## Exercise
Determine how many lines of the data include the word "will", and write only that number.
BEGIN Data for analysis
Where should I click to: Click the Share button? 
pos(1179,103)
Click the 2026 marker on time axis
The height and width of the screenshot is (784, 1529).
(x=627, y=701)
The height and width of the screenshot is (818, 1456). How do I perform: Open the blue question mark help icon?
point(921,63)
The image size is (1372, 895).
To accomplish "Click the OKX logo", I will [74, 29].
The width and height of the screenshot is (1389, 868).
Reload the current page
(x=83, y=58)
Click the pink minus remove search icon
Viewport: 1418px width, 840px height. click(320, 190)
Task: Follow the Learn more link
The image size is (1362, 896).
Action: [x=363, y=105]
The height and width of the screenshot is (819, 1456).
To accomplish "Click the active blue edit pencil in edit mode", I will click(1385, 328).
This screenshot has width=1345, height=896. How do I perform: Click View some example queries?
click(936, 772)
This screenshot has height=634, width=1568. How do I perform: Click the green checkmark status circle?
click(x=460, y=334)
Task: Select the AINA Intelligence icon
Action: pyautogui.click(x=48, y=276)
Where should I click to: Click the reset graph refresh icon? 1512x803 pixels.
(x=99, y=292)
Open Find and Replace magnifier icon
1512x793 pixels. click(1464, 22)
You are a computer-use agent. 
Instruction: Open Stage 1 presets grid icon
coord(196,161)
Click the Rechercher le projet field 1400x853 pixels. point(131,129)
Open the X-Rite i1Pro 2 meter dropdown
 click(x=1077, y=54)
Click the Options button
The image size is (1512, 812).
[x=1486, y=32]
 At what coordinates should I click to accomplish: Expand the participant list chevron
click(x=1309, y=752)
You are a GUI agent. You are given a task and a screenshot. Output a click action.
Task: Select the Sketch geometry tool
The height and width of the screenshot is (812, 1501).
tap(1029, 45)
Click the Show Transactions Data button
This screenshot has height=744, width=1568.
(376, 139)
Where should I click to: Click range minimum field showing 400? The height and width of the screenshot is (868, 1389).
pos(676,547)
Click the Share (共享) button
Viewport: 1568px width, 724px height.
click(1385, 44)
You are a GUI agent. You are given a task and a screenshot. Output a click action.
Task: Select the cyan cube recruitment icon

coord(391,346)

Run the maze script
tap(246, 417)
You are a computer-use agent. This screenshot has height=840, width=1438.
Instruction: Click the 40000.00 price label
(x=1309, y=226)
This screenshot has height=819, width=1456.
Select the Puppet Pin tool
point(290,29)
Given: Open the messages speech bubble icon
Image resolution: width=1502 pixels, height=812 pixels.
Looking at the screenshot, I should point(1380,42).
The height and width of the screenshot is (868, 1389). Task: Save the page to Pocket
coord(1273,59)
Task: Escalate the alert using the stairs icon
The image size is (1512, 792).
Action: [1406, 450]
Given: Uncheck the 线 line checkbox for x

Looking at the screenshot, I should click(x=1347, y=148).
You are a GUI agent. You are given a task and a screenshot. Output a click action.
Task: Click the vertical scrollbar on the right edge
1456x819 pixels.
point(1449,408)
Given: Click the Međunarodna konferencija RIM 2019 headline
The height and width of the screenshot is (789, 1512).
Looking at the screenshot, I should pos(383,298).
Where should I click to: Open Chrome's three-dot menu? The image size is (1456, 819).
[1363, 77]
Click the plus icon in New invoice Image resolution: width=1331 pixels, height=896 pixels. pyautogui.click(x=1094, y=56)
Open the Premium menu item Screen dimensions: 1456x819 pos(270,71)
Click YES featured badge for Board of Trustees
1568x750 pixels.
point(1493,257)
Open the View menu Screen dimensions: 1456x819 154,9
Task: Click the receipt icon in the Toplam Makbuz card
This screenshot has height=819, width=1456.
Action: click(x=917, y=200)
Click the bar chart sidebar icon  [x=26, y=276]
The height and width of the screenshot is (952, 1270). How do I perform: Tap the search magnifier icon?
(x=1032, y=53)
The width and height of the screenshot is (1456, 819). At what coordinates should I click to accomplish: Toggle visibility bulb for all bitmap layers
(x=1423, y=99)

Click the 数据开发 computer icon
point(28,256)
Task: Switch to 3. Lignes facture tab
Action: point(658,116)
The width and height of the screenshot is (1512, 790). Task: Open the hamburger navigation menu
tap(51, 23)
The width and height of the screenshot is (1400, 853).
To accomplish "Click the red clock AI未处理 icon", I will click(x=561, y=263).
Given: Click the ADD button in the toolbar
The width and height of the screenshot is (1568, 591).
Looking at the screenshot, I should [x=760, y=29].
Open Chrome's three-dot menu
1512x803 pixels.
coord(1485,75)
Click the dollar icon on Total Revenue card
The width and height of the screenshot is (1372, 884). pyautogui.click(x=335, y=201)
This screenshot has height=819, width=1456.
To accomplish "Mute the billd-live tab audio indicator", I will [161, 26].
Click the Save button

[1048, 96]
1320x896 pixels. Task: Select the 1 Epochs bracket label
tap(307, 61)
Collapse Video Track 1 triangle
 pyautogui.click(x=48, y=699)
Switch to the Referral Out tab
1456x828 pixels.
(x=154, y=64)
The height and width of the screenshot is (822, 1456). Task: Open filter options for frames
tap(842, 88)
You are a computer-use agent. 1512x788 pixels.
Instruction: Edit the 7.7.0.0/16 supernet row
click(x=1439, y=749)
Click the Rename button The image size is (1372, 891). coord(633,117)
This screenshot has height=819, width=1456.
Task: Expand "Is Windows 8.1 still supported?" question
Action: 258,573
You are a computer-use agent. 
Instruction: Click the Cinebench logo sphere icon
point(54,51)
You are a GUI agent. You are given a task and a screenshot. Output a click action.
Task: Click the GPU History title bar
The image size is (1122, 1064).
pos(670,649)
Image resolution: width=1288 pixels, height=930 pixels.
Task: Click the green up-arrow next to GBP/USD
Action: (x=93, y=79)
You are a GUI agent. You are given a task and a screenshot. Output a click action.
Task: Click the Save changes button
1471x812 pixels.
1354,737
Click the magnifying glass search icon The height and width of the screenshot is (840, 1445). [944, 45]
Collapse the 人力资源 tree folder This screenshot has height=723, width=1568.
END Data for analysis
## Answer
4